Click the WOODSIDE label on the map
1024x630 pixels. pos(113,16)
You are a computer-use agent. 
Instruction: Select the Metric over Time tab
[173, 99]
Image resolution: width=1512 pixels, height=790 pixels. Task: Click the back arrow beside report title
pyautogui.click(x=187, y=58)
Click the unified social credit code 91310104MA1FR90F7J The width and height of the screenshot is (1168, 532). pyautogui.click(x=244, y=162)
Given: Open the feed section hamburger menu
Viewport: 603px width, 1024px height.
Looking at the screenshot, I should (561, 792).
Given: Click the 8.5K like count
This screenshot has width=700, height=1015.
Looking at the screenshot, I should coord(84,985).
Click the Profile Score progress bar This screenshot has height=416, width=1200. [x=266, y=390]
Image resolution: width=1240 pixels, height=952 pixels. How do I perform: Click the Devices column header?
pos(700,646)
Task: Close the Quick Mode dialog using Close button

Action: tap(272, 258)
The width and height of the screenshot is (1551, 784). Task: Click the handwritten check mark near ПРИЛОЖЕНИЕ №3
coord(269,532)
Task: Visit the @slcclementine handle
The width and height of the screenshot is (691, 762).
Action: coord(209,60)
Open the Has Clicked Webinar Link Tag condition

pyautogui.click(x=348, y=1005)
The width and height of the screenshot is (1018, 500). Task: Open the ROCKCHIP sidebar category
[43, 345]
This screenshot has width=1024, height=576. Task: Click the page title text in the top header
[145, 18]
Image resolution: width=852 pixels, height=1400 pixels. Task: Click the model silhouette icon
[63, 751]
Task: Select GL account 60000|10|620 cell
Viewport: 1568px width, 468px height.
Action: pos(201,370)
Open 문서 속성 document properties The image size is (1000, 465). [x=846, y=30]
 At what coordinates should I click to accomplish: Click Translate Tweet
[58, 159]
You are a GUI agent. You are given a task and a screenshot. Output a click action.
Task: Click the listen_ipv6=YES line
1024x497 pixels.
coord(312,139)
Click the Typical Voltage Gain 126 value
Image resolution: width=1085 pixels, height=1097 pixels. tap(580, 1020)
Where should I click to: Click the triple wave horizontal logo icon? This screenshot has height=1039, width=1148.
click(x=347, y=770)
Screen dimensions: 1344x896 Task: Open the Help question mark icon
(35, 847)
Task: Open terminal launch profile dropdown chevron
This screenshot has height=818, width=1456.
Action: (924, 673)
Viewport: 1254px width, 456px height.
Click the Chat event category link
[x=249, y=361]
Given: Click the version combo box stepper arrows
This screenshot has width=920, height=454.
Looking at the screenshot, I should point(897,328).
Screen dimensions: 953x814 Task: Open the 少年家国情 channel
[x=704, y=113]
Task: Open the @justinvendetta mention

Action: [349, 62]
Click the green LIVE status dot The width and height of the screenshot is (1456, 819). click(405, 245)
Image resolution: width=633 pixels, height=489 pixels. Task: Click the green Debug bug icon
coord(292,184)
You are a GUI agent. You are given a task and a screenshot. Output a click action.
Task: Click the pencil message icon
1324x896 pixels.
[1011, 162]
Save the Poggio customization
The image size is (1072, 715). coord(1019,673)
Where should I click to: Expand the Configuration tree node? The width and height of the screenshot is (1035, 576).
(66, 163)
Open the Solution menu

------------------------------------------------

TASK PROMPT
If a line of the entries above holds the word "menu", count it; report only how many such lines there are.

RESPONSE
2